Ainsi que la Cour constitutionnelle l’a relevé dans son arrêt du 13 octobre 2022, le législateur a omis d’intervenir lors de la modification de la règle relative à la prise en compte des revenus déductibles dans le secteur. En effet, vu l’article 7 de la loi du 27 février 1987 et certaines dispositions de la loi spéciale du 16 janvier 1989 relative au financement des Communautés et des Régions (introduits par la loi spéciale du 6 janvier 2014) et certaines dispositions de la loi du 8 mai 2014 modifiant le C.I.R. 1992, ces dispositions ont eu pour conséquence une majoration du revenu imposable globalement et une diminution subséquente (en l’espèce) des allocations aux personnes handicapées, alors que les revenus étaient restés inchangés.

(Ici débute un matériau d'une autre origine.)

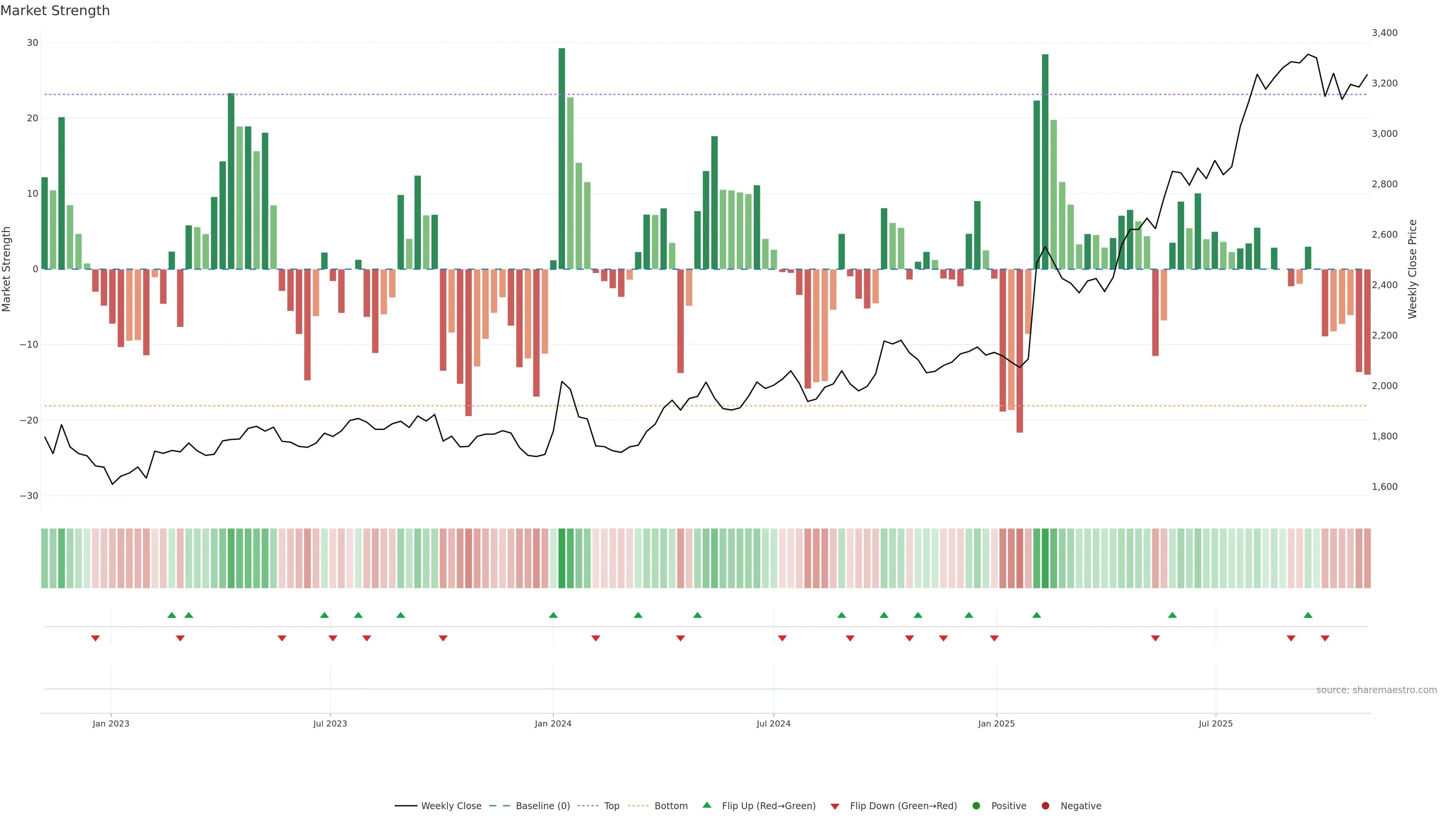
Task: Click last red flip-down triangle marker
Action: (x=1325, y=638)
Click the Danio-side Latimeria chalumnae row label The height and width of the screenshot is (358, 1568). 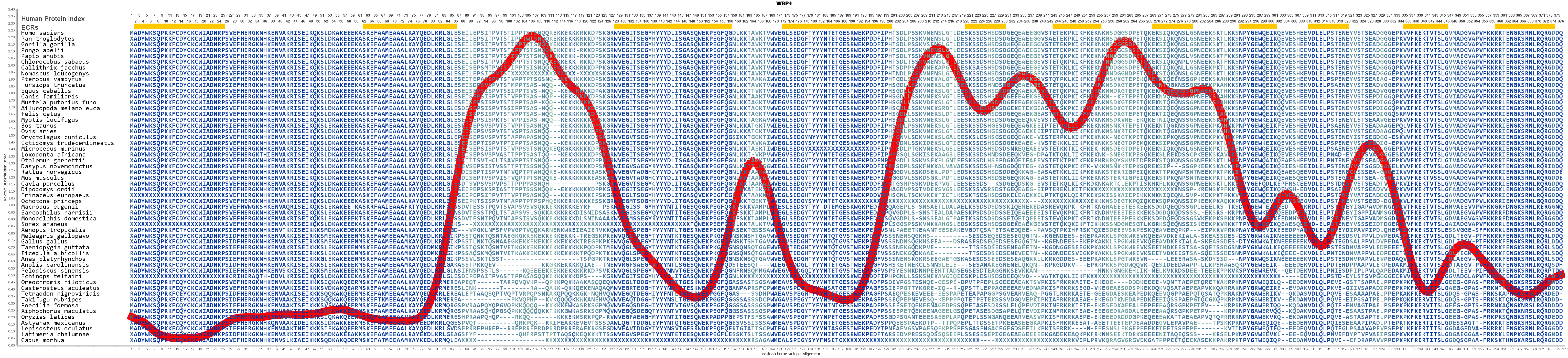tap(55, 334)

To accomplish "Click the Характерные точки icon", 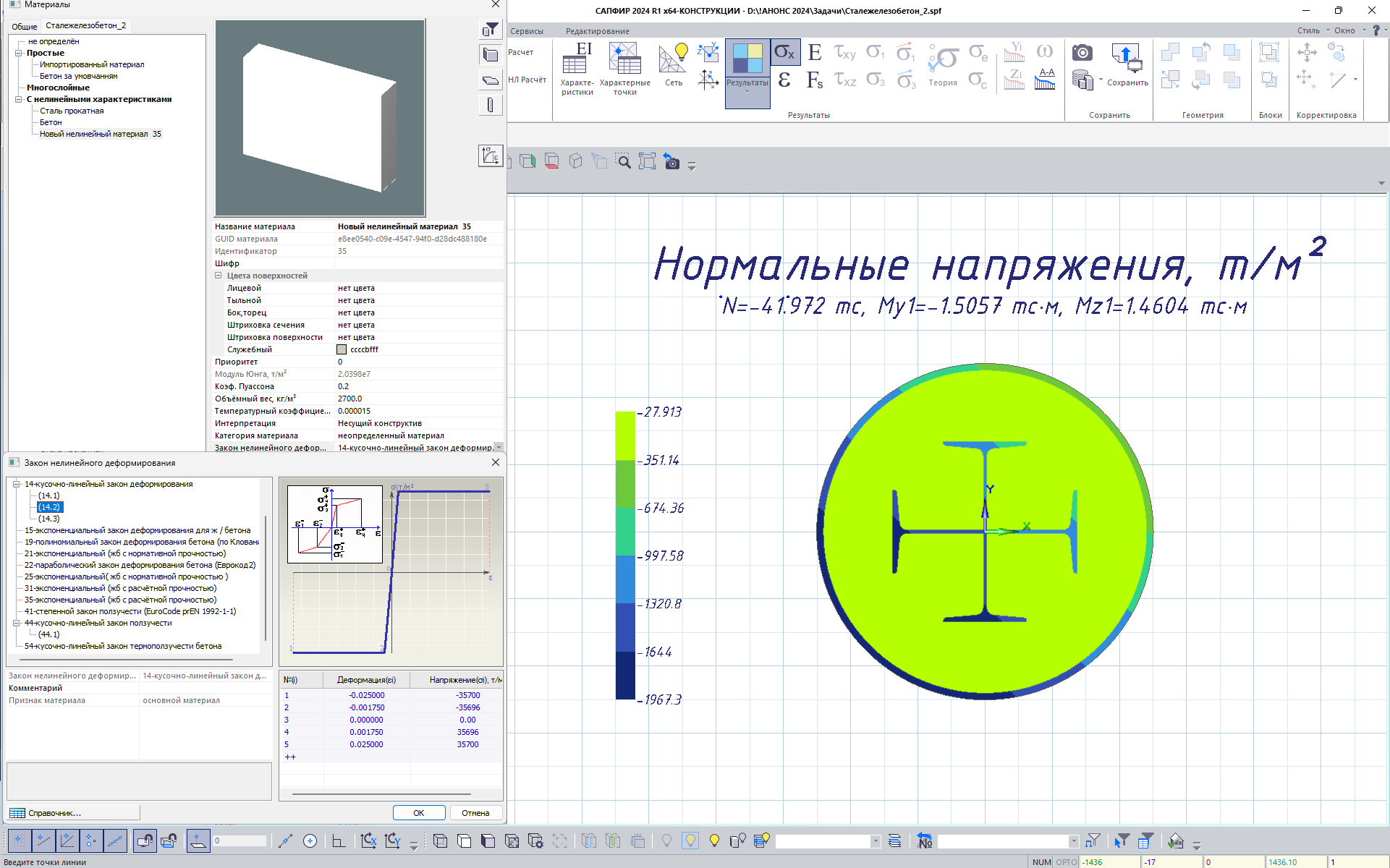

L’arrêt commenté illustre les effets négatifs des conditions actuelles sur l’octroi des prestations légales.

La cour du travail a dès lors tenté, dans cette décision qui ne vide pas sa saisine, de rechercher une solution permettant à l’assurée social de continuer à bénéficier – dans la mesure où elle en remplit toutefois toutes les conditions - des dispositions légales lui applicables précédemment.

Le juge peut en effet « réparer » une lacune de la loi, lorsque ceci est juridiquement possible.

L’intérêt tout particulier de l’arrêt est d’avoir longuement rappelé l’évolution en jurisprudence et en doctrine des pouvoirs des cours et tribunaux à cet égard et est ainsi un apport important sur la question.